Noise pollution is a rising problem in hospitals, and it could be affecting patients’ care, according to a new editorial published in the journal BMJ.

“Even in intensive care units, which cater for the most vulnerable patients, noise levels over 100 [decibels] have been measured, the equivalent of loud music through headphones,” lead author Dr. Andreas Xyrichis of King’s College London said in a press release. He was joined by colleagues at King’s College and the University of the Arts London in writing the editorial.

Noise levels frequently go over international recommendations, the authors wrote. The noise pollution affects the ability of staff members and doctors to communicate with each other. It also causes annoyance, fatigue and irritation, the authors argue.

This doesn’t affect just doctors, nurses and other hospital staff members, the authors point out. It also interrupts patients’ rest, and affects their ability to recover and heal. In some cases, it can lead to stress and even intensive care unit-induced psychosis, they said.

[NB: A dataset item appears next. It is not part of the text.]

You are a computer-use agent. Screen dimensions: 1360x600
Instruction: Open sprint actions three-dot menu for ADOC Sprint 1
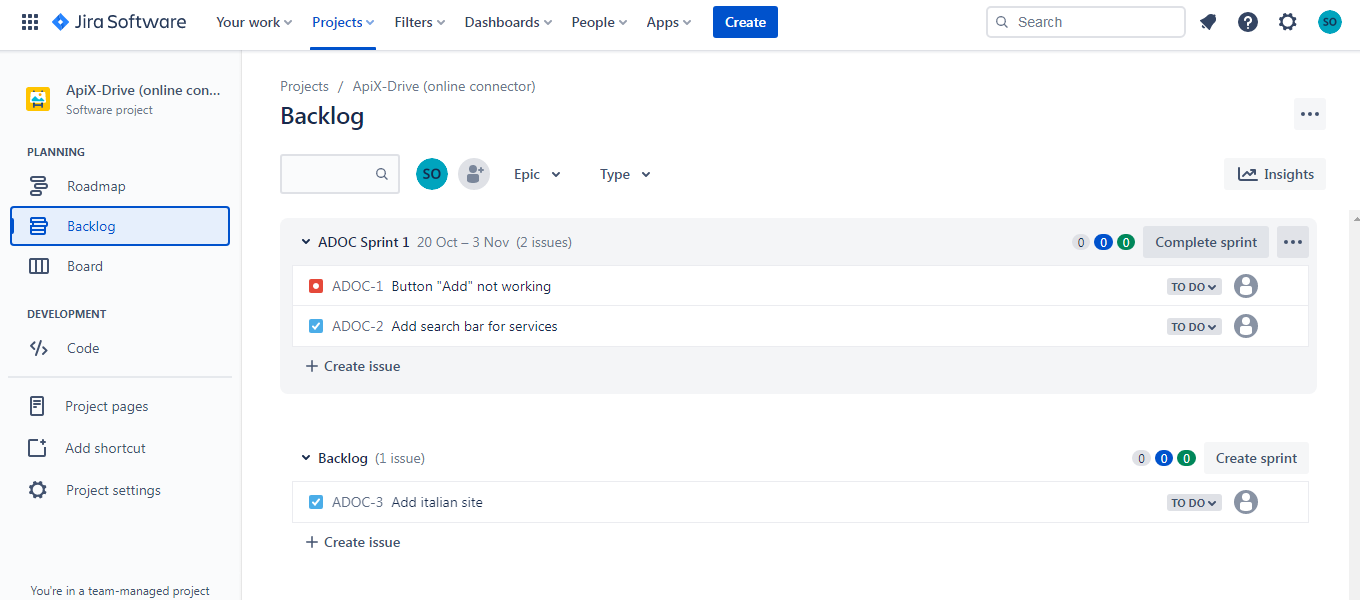pos(1292,242)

Noise pollution has previously been linked to heart disease. The editorial noted it also seemed linked to high blood pressure in patients.

“We know hospital noise has disruptive consequences for sleep – machine sounds in particular have a greater negative effect on arousal than human voices. Post-hospitalization recovery is also compromised,” Xyrichis said. “For example, coronary care patients treated during noisy periods were found to have a higher incidence of re-hospitalization compared to those treated during quieter periods.”

Patients often report negative effects of noise pollution in hospitals on their health. Some even request early discharge due to noise, which puts their health and recovery at risk.

The researchers suggest three prongs of attack. First, hospitals should focus not just on reducing loud sounds, but also softer, repetitive sounds like dripping water, which can also be stressful.

Second, hospitals should survey patients to see which sounds they find stressful and intrusive, like alarms, and which ones are welcoming, like the sound of a drink or meal cart in the hallway.

Third, hospitals should brief patients and their families on noise pollution levels before admission, so they can bring earplugs or headphones.

“Guides about potential ward sounds could also enhance patients’ understanding of their surroundings and increase relaxation,” the editorial wrote. “Sound masking – the addition of background, broadband sound optimized for particular environments to reduce noise-induced disturbance – has also been used widely in open-plan offices for many years and has recently shown promise for improving sleep in hospitals.”